Smittybilt 2781cfm On-Board Air Compressor on the 5th Gen 4Runner (Passenger Side Mount)
The Smittybilt 2781 is currently the highest CFM air compressor available other than the dual ARB compressor.
However, at about $400 more for the dual ARB compressor, it is difficult to justify the cost for the 10% increase in performance, so the Smittybilt 2781 is a great option for most people.
You can see the full review of this Smittybilt compressor that Brenan previously wrote.
Unfortunately, and unsurprisingly, the Smittybilt 2781 is much larger and heavier than the less powerful VIAIR options, so it is a pain to get set up and takes up a lot of room to store it. This makes permanently mounting the compressor in the engine bay an appealing option.
There are no pre-made products for mounting the Smittybilt 2781, so in this guide, I will show you how to use the C4 Fabrication spare battery mounting tray to create a sturdy mounting solution.
ITEMS YOU WILL NEED:
- Smittybilt 2781 (Amazon): Check Price
- Smittybilt 2781 (4WheelParts.com): Check Price
- C4 Spare Battery Tray: Check Price
- ¾” Grommet or Similar
- Rivnuts: Check Price
- Paint: Check Price
- ¼” Hose Coupler: Check Price
- Hose Coupler: McMaster-Carr 53425K63: Check Price
- 90° Barbed Hose Fitting: McMaster-Carr 5346K122: Check Price
Mistakes Were Made…
Because there are no guides on how to do this already available, I had to make educated guesses as to the best way to mount the compressor to the battery tray.

☆ ☆ ☆ ☆ ☆ ☆ ☆

- [Direction a] Can you extract the part of the compressor guide from "Unfortunately, and unsurprisingly, the" up to and including "sturdy mounting solution.", word for word?

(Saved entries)
☆ ☆ ☆ ☆ ☆ ☆ ☆

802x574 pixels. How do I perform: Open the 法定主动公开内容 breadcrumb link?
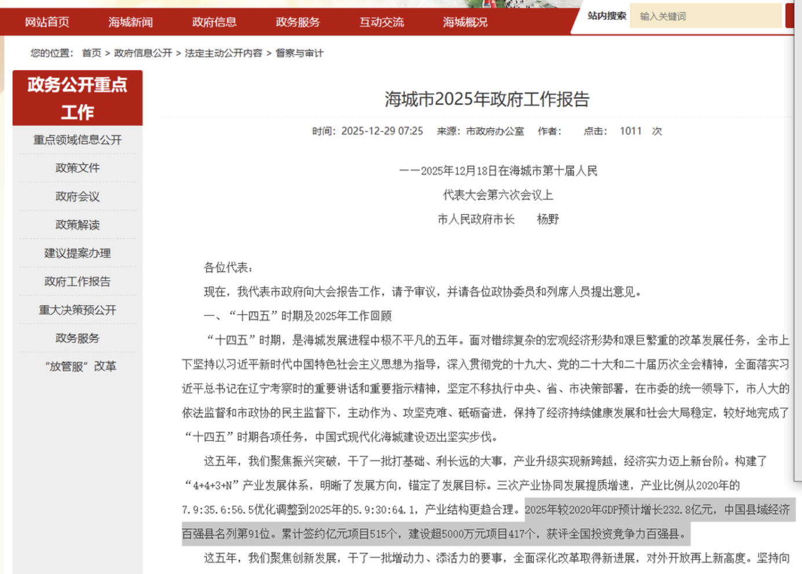[223, 53]
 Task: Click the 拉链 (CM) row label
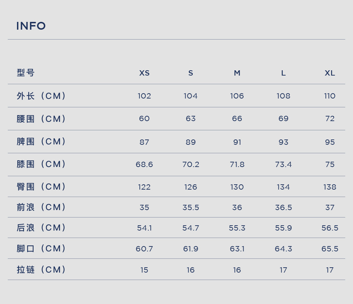click(x=41, y=269)
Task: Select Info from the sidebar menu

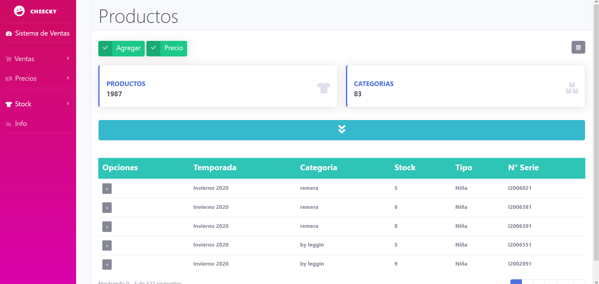Action: coord(21,123)
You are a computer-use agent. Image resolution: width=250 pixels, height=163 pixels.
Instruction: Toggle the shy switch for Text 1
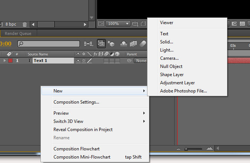click(78, 61)
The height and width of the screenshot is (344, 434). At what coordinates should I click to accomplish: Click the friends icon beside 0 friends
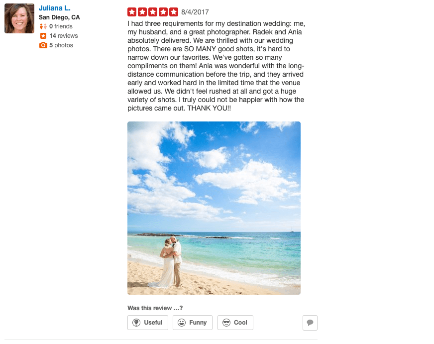pos(43,26)
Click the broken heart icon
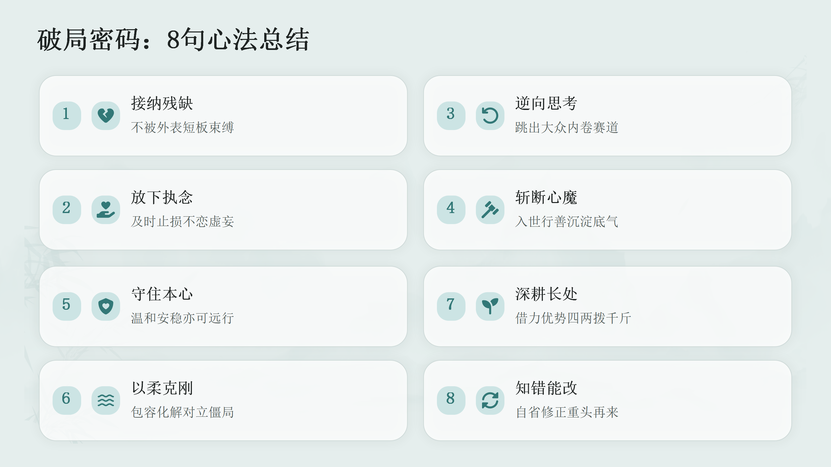 click(x=106, y=115)
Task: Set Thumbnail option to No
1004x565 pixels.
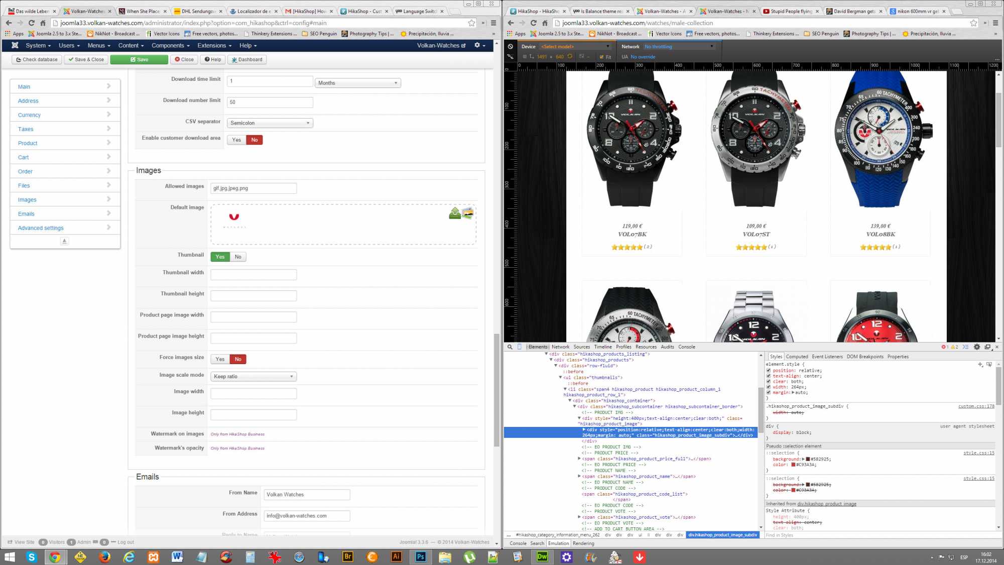Action: (x=238, y=257)
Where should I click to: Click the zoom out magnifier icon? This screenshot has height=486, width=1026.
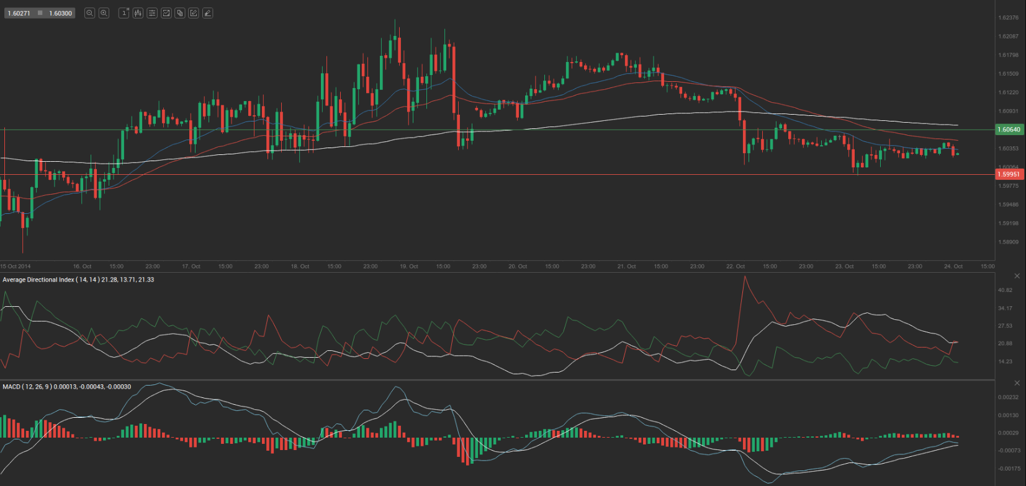[x=90, y=13]
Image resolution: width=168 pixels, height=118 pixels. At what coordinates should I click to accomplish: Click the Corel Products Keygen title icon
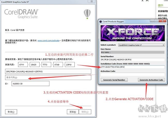pos(101,21)
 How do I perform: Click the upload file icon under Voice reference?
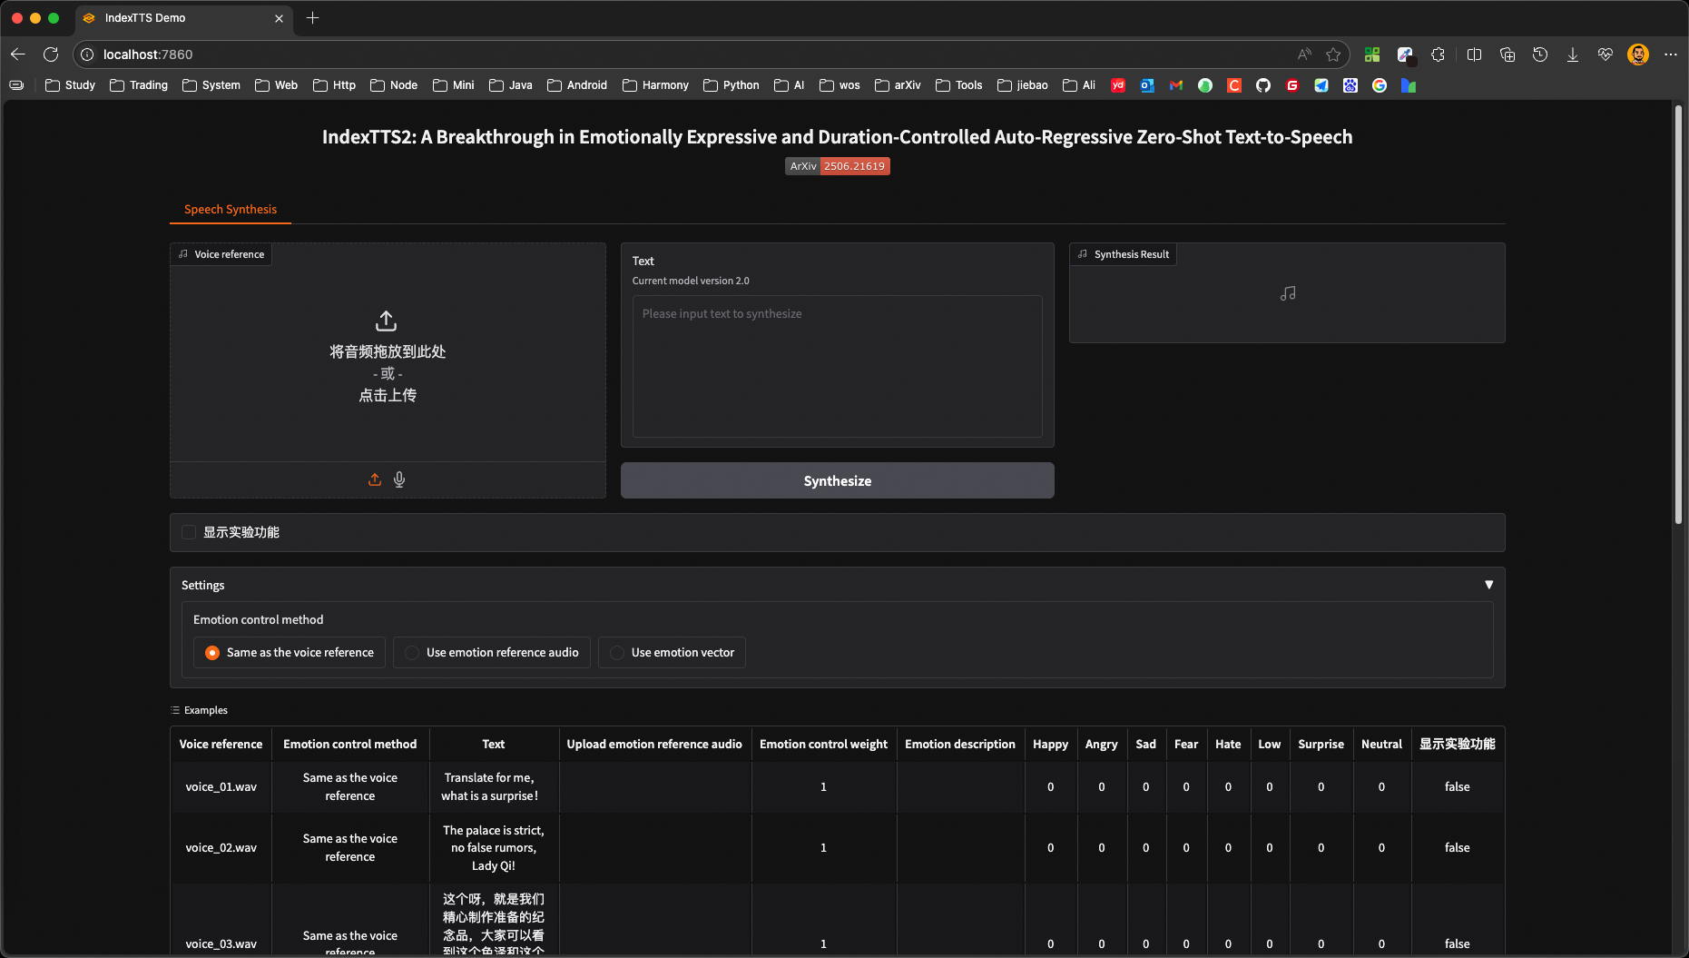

☆ ☆ ☆ ☆ ☆ ☆ ☆

- [Direction b] Could you copy the saved entries exactly, from the line with "Task: Select Info from the sidebar menu" up to and including the end of the entries, leaving out the pictures?

- [Written reply a]
Unfortunately, and unsurprisingly, the Smittybilt 2781 is much larger and heavier than the less powerful VIAIR options, so it is a pain to get set up and takes up a lot of room to store it. This makes permanently mounting the compressor in the engine bay an appealing option.
There are no pre-made products for mounting the Smittybilt 2781, so in this guide, I will show you how to use the C4 Fabrication spare battery mounting tray to create a sturdy mounting solution.

- [Written reply b]
Task: Select Info from the sidebar menu

Action: coord(21,123)
You are a computer-use agent. Image resolution: width=250 pixels, height=163 pixels.
Instruction: Toggle the shy switch for Text 1
click(78, 61)
The height and width of the screenshot is (344, 434). At what coordinates should I click to accomplish: Click the friends icon beside 0 friends
pos(43,26)
Click the broken heart icon
 click(x=106, y=115)
Task: Set Thumbnail option to No
1004x565 pixels.
Action: (x=238, y=257)
Where should I click to: Click the zoom out magnifier icon? This screenshot has height=486, width=1026.
[x=90, y=13]
Image resolution: width=168 pixels, height=118 pixels. At what coordinates should I click to accomplish: Click the Corel Products Keygen title icon
pos(101,21)
 How do I perform: Click the upload file icon under Voice reference?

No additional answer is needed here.